Rate cut gives analysts a 'pleasant' shock
August 14, 2009
By Ethel Hazelhurst
Yesterday's half percentage point cut in the central bank's key lending rate shocked analysts, who had been expecting no move.
After Reserve Bank governor Tito Mboweni announced the bank's repo rate would go to 7 percent, a level last seen in June 2006, he was bitterly criticised by economists for sending mixed signals to the market.
The majority of analysts polled by Reuters last week forecast the rate would be kept on hold after 4.5 percentage points of cuts between December and May and a hold in June.
Forward rate agreements, contracts which run for three months starting some time in the future, had shown no further cut was expected at this point.
Dawie Roodt, the chief economist at the Effficient Group, said in an interviw with SABC3 after the televised rate announcement that he was "totally flabbergasted".
George Glynos, the managing director of market analysis firm ETM, pointed to the bank's monetary policy committee (MPC) statement that said there had been little change in its inflation forecast since the last meeting in June. Inflation is expected to fall within the target range of 3 percent to 6 percent int he second quarter of next year from 6.9 percent in June.
"If it hasn't changed much, why wasn't the rate cut in June as we had anticipated at the time?" Glynos asked.

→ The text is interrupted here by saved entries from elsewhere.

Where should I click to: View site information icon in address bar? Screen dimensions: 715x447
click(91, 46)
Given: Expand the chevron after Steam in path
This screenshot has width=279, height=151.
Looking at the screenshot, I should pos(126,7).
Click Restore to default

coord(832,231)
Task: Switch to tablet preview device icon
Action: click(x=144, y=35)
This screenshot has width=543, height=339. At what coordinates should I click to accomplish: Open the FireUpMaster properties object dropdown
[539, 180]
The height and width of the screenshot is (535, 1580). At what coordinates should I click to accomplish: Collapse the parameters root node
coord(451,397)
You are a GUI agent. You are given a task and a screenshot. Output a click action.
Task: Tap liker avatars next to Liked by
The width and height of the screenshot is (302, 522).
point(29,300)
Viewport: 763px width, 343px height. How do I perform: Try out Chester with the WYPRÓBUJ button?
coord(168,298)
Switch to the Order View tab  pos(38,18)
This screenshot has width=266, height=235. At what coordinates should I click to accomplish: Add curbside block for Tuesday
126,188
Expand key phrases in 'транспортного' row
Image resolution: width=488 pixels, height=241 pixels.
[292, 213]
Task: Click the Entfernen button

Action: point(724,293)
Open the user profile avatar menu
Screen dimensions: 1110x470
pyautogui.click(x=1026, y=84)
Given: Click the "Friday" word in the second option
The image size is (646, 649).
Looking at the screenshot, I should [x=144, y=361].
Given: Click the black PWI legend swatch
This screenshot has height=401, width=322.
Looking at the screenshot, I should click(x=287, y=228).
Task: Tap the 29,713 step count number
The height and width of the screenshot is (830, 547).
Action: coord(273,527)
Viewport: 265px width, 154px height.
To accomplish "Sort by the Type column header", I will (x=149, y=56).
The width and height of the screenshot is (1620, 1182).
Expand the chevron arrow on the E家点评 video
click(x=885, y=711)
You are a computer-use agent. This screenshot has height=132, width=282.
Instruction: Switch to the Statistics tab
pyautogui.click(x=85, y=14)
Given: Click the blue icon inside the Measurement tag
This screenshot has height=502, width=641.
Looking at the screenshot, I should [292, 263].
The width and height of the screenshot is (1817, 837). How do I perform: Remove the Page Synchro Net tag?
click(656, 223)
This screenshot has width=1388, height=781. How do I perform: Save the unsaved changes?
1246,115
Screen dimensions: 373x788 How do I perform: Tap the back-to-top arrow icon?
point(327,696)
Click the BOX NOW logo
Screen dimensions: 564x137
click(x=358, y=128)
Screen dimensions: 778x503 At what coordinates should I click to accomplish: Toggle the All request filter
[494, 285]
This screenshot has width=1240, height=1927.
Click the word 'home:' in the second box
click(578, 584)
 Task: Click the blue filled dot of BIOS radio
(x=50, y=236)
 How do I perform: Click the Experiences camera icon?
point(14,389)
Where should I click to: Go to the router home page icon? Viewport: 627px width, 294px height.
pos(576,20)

Mboweni remarked after the May meeting that a further "significant" rate cut was unlikely, but economists had expected that the poor economic data would bring a further half percentage point cut in June.
Glynos described yesterday's cut as "a pleasant surprise" but said there were "question marks about messages sent out by the bank". His view that there was room to cut rates to 7 percent was based on the expectations that inflation would return to the target by the first quarter of next year.
Dawie Roodt, the chief economist at Efficient Group, said the governor had set out in the statement all the reasons "rates should not be cut but in fact should be increased", but had then announced a rate cut.
The MPC statement referred to "adverse cost pressures".
These included the price of Brent crude oil, which has remained above $70 (R569) a barrel for most of the period since the June meeting; administered price increases, particularly electricity tariffs; and wage increases in excess of inflation, which had increased unit labour costs by 11.2 percent over four quarters.
The statement referred to an improvement in the global economic outlook, which made a rate cut less necessary than it was two months ago.
Roodt criticised the latest cut in the repo rate, which influences short-term interest rates. He pointed out that longer-term rates had been going up "for very good reasons". These included the low level of savings and the government's budget deficit, which will come in much higher than the nearly 4 percent projected in the February budget. He said the bank had pushed rate cuts "too far".
However, Razia Khan, the head of Africa research at Standard Chartered, described the rate cut as "absolutely the right thing to have done. Although inflation remains above target, the downside risks to growth are - in our view - much more important."
Jacques du Toit, a senior property analyst at Absa, said mortgage repayments were now 26.3 percent lower than they were in December, when the mortgage rate was 15.5 percent.